Agile – the product is the prototype

But when you’re building really complex interaction (typically a web or desktop application) it becomes almost impossible to mock up the interaction without too much work.

This is where an agile approach is really helpful. Agile methodologies encourage developers to produce working software in short “iterations” that build incrementally towards the finished product. Stakeholders and users can play with each iteration and feed back on it. There’s little or no formal specification at the start of the process, and agile programmers fully expect to have to make some changes of direction along the way.
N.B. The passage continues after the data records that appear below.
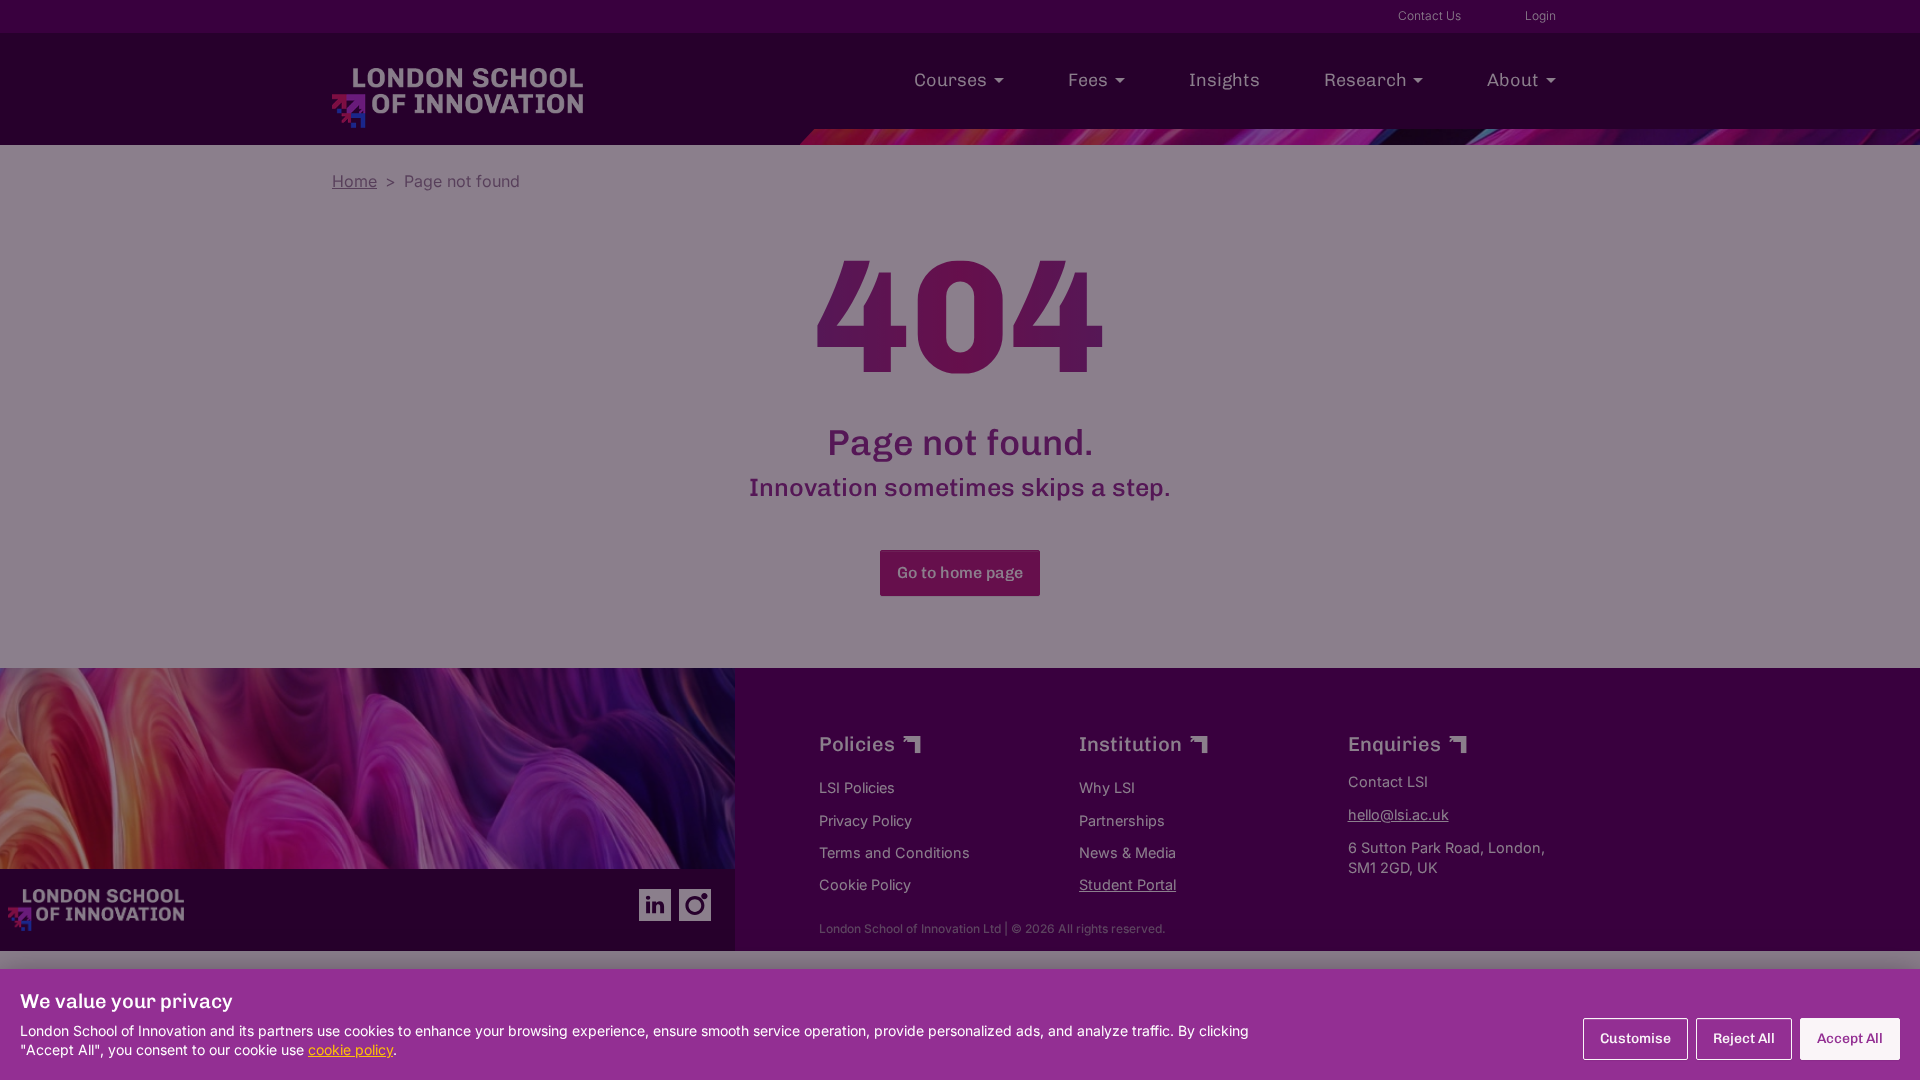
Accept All (1850, 1038)
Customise (1635, 1038)
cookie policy (350, 1049)
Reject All (1744, 1038)
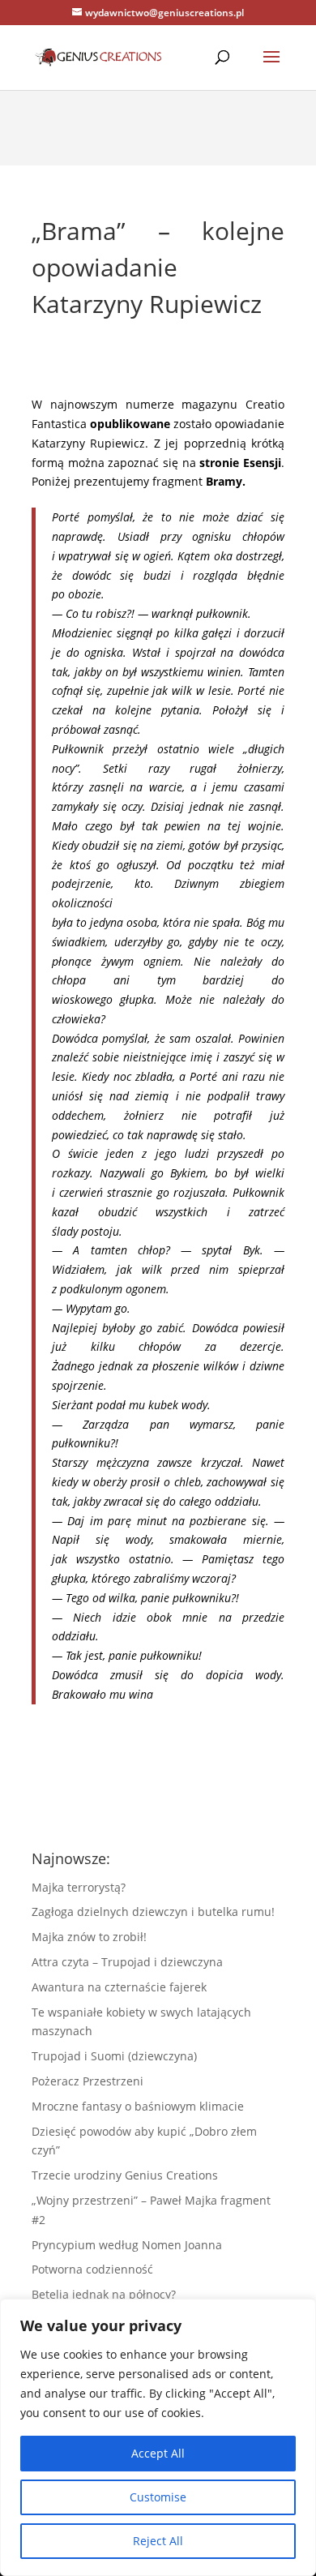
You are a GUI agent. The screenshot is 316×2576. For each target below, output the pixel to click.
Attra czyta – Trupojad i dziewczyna (127, 1962)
I’ve found that working on these projects can be tiring and scary – there’s very little time to sit down and think things through before someone has started coding it. But once you get past that, it becomes liberating. Agile projects reject the fiction of the waterfall approach – that someone can deliver a perfect interaction specification up front, without ever really seeing the product working.

Humble beginnings

Whichever way you go about it, designing and engineering a good interactive experience needs concepts and prototypes. They may look rough and ready to start with. But don’t let that discourage you.

Remember Concorde. The finished product was expensive, ground-breaking and glamorous. Those very first paper planes were not.